Re: [Exim] TLS default options

トップ ページ
このメッセージを削除
このメッセージに返信
著者: Philip Hazel
日付:  
To: Matthew Frost
CC: Yann Golanski, exim-users
題目: Re: [Exim] TLS default options
On Tue, 26 Sep 2000, Matthew Frost wrote:

> Perhaps a note in src/EDIT me along with the TLS options that you may
> need to set up a certificate and key.


Good idea.

> However, if you just want to use Exim as a TLS client then you appear
> to just be able to compile it with the SUPPORT_TLS and TLS_LIBS
> options to have it work.


That's true. And that will still be true if tls_advertise_hosts is null,
and that is safer just in case one day it starts being a server. (Or
indeed consider the case of small network with TLS required on outgoing
mail to ISP, but not within the network.)

> Whatever happens, when enabling TLS, there is more to think about than
> just compiling it (client only you disable advertising, client and
> server you may set up your certificate and key).

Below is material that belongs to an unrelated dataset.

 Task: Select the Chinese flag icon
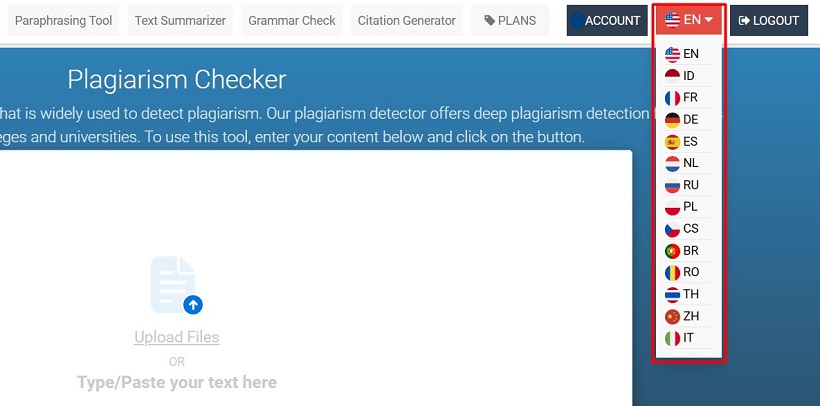click(x=673, y=316)
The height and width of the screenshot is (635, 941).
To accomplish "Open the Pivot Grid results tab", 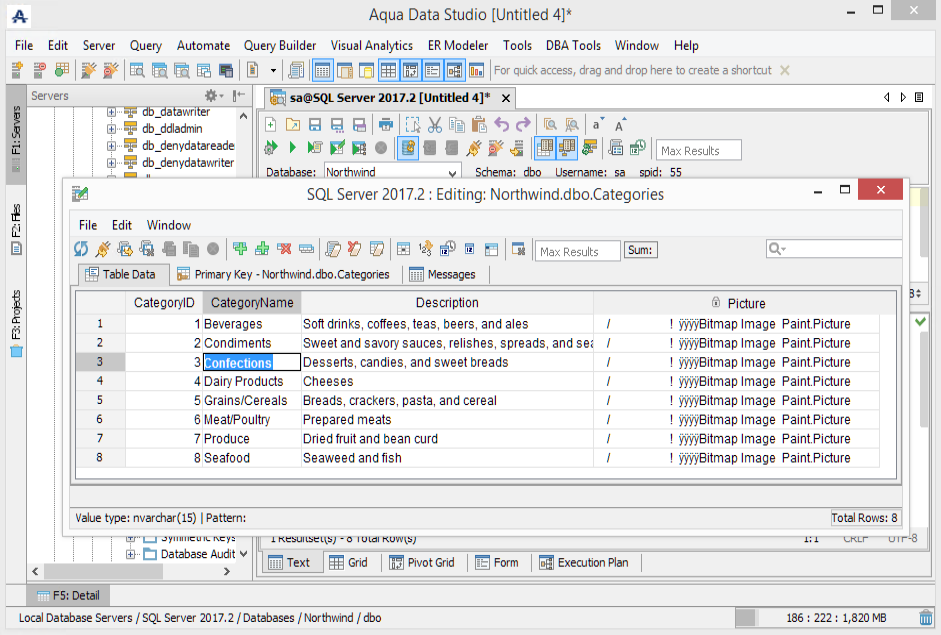I will click(421, 562).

Indeed. I think I will make the change to the default for
tls_advertise_hosts for the next release to simplify the client only
case.

Therefore, all of you that are testing are advised to put an explicit
setting in your configuration files so that they will continue to work
when you upgrade.

-- 
Philip Hazel            University of Cambridge Computing Service,
ph10@???      Cambridge, England. Phone: +44 1223 334714.